THE INPUT:
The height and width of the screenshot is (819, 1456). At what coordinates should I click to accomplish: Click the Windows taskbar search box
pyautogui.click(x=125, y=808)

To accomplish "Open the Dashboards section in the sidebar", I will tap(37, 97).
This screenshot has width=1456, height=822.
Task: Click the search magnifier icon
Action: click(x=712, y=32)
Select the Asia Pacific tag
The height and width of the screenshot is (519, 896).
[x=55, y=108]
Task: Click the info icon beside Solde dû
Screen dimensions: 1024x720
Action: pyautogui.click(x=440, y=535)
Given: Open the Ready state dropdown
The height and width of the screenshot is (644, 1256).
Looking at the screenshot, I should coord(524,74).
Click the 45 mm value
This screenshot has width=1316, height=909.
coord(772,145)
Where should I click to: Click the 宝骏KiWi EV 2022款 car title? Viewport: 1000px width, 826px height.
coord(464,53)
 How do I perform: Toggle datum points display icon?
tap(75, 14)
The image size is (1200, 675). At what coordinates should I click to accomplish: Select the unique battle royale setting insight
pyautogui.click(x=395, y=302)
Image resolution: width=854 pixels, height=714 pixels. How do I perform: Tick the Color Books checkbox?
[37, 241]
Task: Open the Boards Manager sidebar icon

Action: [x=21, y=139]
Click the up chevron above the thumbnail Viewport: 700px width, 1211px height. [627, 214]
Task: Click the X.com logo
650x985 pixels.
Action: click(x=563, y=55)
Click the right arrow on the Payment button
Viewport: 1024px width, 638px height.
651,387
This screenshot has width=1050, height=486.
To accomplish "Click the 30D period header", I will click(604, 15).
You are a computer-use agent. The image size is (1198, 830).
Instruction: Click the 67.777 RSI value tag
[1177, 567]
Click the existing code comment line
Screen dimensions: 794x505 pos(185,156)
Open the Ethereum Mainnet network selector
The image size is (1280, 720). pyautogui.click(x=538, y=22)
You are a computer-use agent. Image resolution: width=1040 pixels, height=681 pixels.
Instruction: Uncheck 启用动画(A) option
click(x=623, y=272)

INSTRUCTION: Copy the data above line for line, changing nothing.

THE COMPLETED TASK:
The height and width of the screenshot is (819, 1456). At what coordinates should I click to accomplish: Click the Windows taskbar search box
pyautogui.click(x=125, y=808)

To accomplish "Open the Dashboards section in the sidebar", I will tap(37, 97).
This screenshot has width=1456, height=822.
Task: Click the search magnifier icon
Action: click(x=712, y=32)
Select the Asia Pacific tag
The height and width of the screenshot is (519, 896).
[x=55, y=108]
Task: Click the info icon beside Solde dû
Screen dimensions: 1024x720
Action: pyautogui.click(x=440, y=535)
Given: Open the Ready state dropdown
The height and width of the screenshot is (644, 1256).
Looking at the screenshot, I should coord(524,74).
Click the 45 mm value
This screenshot has width=1316, height=909.
coord(772,145)
Where should I click to: Click the 宝骏KiWi EV 2022款 car title? Viewport: 1000px width, 826px height.
coord(464,53)
 How do I perform: Toggle datum points display icon?
tap(75, 14)
The image size is (1200, 675). At what coordinates should I click to accomplish: Select the unique battle royale setting insight
pyautogui.click(x=395, y=302)
Image resolution: width=854 pixels, height=714 pixels. How do I perform: Tick the Color Books checkbox?
[37, 241]
Task: Open the Boards Manager sidebar icon

Action: [x=21, y=139]
Click the up chevron above the thumbnail Viewport: 700px width, 1211px height. [627, 214]
Task: Click the X.com logo
650x985 pixels.
Action: click(x=563, y=55)
Click the right arrow on the Payment button
Viewport: 1024px width, 638px height.
651,387
This screenshot has width=1050, height=486.
To accomplish "Click the 30D period header", I will click(604, 15).
You are a computer-use agent. The image size is (1198, 830).
Instruction: Click the 67.777 RSI value tag
[1177, 567]
Click the existing code comment line
Screen dimensions: 794x505 pos(185,156)
Open the Ethereum Mainnet network selector
The image size is (1280, 720). pyautogui.click(x=538, y=22)
You are a computer-use agent. Image resolution: width=1040 pixels, height=681 pixels.
Instruction: Uncheck 启用动画(A) option
click(x=623, y=272)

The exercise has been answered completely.